Passage shown
* * * * * * *

Earlier that night, we’d taken my dad, who was in town on business, to Taqueria del Sol. The notoriously gruff cashier, in a rare moment of chattiness, had told us that their food is known for being particularly labor-inducing. This generally sounds like a total crock to me, but I guess I’m predisposed to doubt old wive’s tales, even when I end up being proved wrong. It’s particularly hard for me to believe in any correlation of X and Y when Y is pretty much medically imminent to begin with.

“Garrett!”

I was chuckling at some absurdly hilarious Tina Fey and Tracy Morgan dialogue when, from the bedroom at the other end of the only hallway in our condo, my wife of four and a half years screamed my name. Her tone was somehow ecstatic at the same time that it was panicked, but all I heard at the time was panic. I paused the TV show and experienced a moment of shock–unexpected screaming from your partner is always a little scary–even before I heard the reason for her cry.

“I think my water just broke.”

I ran into the bedroom and we stood there for a beat, grinning goofily at each other, not exactly sure what to do next.

“Well are you sure?”

The doctor returned our page within minutes and confirmed for us that yes, the popped-water-balloon gush of fluid and the nearly immediate onset of contractions added up to a pretty good indication that the moment had arrived. Or, at least, the first of many moments. She told Heather in her Doctor Voice that we could go ahead and come in if the contractions progressed or–and this was absurdly hilarious to us at the time–that we could “just wait ’til the morning and come to the hospital when [we] get up.” You know, after the last batch of muffins has cooled, or something.

Like a dope, I just stood there watching her hunch over the bathroom counter, the pain and strain on her face making it evident that the contractions were getting worse quickly. About this the books are right; there seems to be no mistaking labor for anything else once it actually comes. We made the decision: it was time to go.

* * * * * * *

Supplied entries
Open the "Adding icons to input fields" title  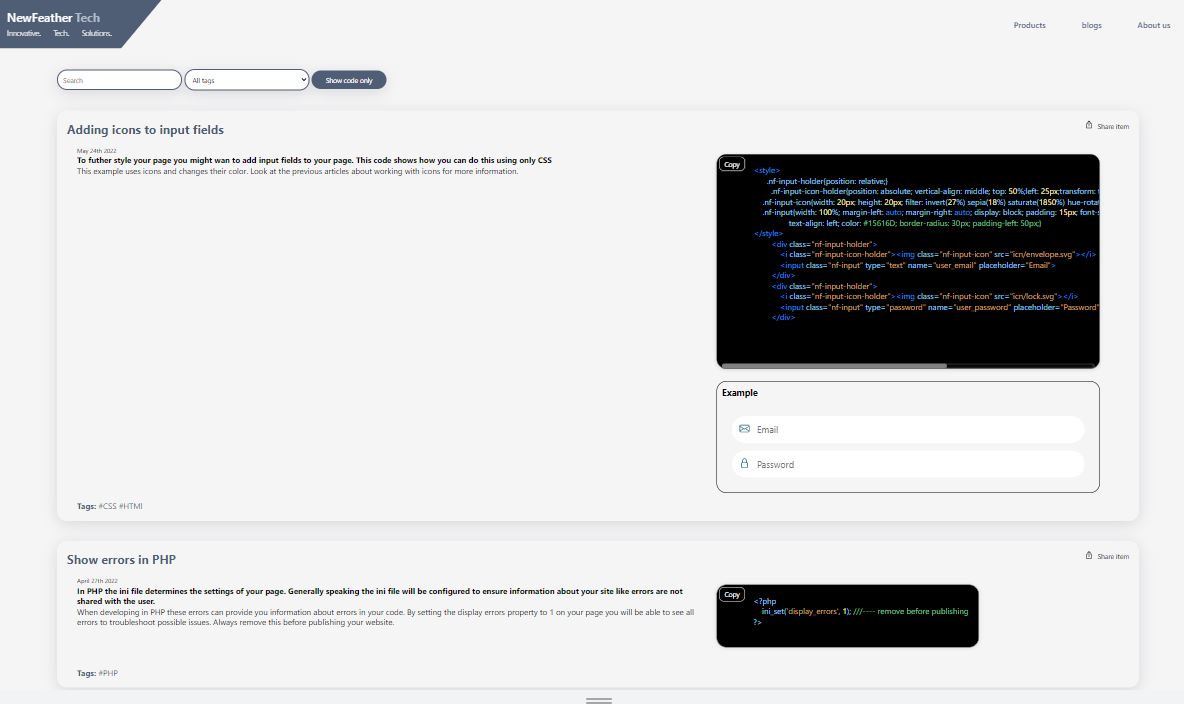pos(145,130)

* * * * * * *

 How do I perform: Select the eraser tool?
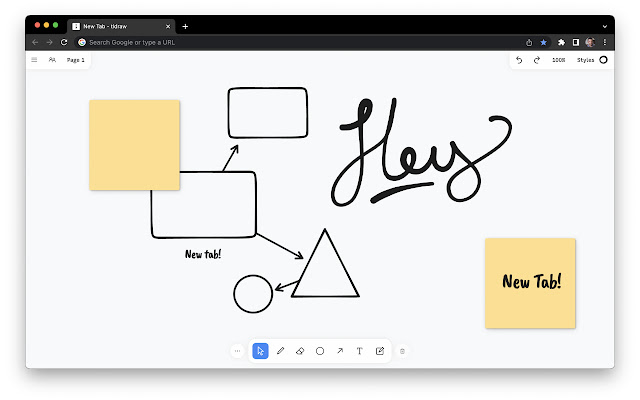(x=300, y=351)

* * * * * * *

Directions for this task
Pick up the labor story from its last sentence and keep it going.

Expected output
The next sixty minutes played out like a Benny Hill running gag. Imagine–to the tune of Yakety Sax, if you prefer–the tremendously-pregnant, surprisingly-soaked woman rinsing off, changing clothes, and then running around the house with her husband, both of them throwing things into bags, nervously laughing at each other, and checking/double-checking their packing list. We already had our hospital bag packed, of course, but we still had to go over the list as a ritual that would later turn out to have been pointless since I forgot to bring both socks and my camera charger. Cats sometimes seem to be able to sense the intensity of their owners’ emotions, and Rosie left us a wide berth as we gathered our things and raced out the door.

April 17, 2009 – 12:15am

“This is as fast as I go right now,” my wife pleaded as I speed-walked down the hallway ahead of her on a surge of adrenaline, our overnight bags swinging from my shoulders. This was not the first time I’d heard this phrase during the pregnancy (and not because I’m a born athlete made of pure speed). I guess she wasn’t in the mood for sprinting to the car.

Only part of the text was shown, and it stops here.